MarkdownSplitter — split by Markdown sections (word budget)
<?php
use Partitech\PhpMistral\Chunk\ChunkManager;
use Partitech\PhpMistral\Chunk\Strategies\MarkdownSplitter;
$dataPath = realpath(__DIR__ . '/../data/txt/');
$file = $dataPath . '/lyft_2021.txt';
$content = file_get_contents($file);
$chunkSize = 1000; // words (approximation)
$strategy = new MarkdownSplitter(chunkSize: $chunkSize);
$manager = new ChunkManager($strategy);
$collection = $manager->createChunks($content);
foreach ($collection->getChunks() as $chunk) {
echo $chunk->getText() . PHP_EOL;
echo str_repeat('#', 82) . PHP_EOL;
if ($chunk->getIndex() > 1) {
break;
}
}
RecursiveCharacterTextSplitter — hierarchical separators (character overlap)
<?php
use Partitech\PhpMistral\Chunk\ChunkManager;
use Partitech\PhpMistral\Chunk\Strategies\RecursiveCharacterTextSplitter;
$dataPath = realpath(__DIR__ . '/../data/txt/');
$file = $dataPath . '/lyft_2021.txt';
$content = file_get_contents($file);
$chunkSize = 1000; // characters
$overlap = 150; // characters
// Without overlap
$strategy = new RecursiveCharacterTextSplitter(chunkSize: $chunkSize);
$manager = new ChunkManager($strategy);
$collection = $manager->createChunks($content);
foreach ($collection->getChunks() as $chunk) {
echo $chunk->getText() . PHP_EOL;
echo str_repeat('#', 82) . PHP_EOL;
if ($chunk->getMetadata()['index'] > 1) {
break;
}
}
// With 150-character overlap
$strategy = new RecursiveCharacterTextSplitter(chunkSize: $chunkSize, overlap: $overlap);
$manager = new ChunkManager($strategy);
$collection = $manager->createChunks($content);
foreach ($collection->getChunks() as $chunk) {
echo $chunk->getText() . PHP_EOL;
echo str_repeat('#', 82) . PHP_EOL;
if ($chunk->getMetadata()['index'] > 1) {
break;
}
}
Note
By default, separators are hierarchical: paragraphs ("\n\n") > "." > " ". If a piece exceeds the budget, the process moves down one level.
Reference API
ChunkManager
-
Role: coordinates splitting via the provided strategy.
-
Key method:
- createChunks(string $text): ChunkCollection
$manager = new ChunkManager($strategy);
$collection = $manager->createChunks($content);
Warning
If the strategy returns non-conforming elements (non-Chunk), an InvalidArgumentException is thrown.
Strategies
-
BasicChunk
- chunkSize: int (words)
- overlap: int (words, 0 <= overlap < chunkSize)
- mode: ChunkManager::MODE_STRICT | ChunkManager::MODE_GREEDY
- Returns Chunks with metadata: type, mode, size, overlap, start
-
MarkdownSplitter
- chunkSize: int (words)
- Detects headers (ATX: #..####, and Title/Title).

DATA EXCERPT:
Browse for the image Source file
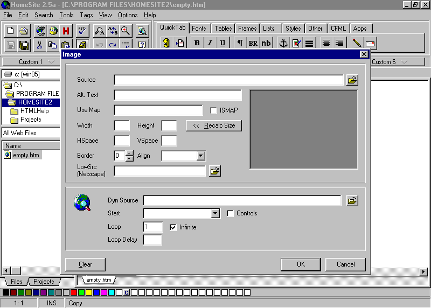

WRITTEN PROBLEM A: In the chunking documentation, what exception is thrown when the strategy returns elements that are not Chunks?
WRITTEN PROBLEM B: Using the chunking documentation, explain when RecursiveCharacterTextSplitter switches from splitting at paragraph breaks to splitting at periods.
WRITTEN PROBLEM C: Do these statements agree with the chunking documentation? Answer yes or no for each and quote the deciding words. (i) In the RecursiveCharacterTextSplitter example, the chunk size is counted in characters. (ii) For BasicChunk, the overlap may equal the chunk size. (iii) MarkdownSplitter measures its budget in characters.
The listing is separate material from the chunking documentation.

COMPLETE RESPONSE A: An InvalidArgumentException is thrown.

COMPLETE RESPONSE B: By default the separators are hierarchical: paragraphs ("\n\n"), then ".", then " ". When a piece exceeds the budget, the process moves down one level, so a paragraph too large for the chunk size is split at periods instead.

COMPLETE RESPONSE C:
(i) Yes: "$chunkSize = 1000; // characters"
(ii) No: "0 <= overlap < chunkSize"
(iii) No: "split by Markdown sections (word budget)"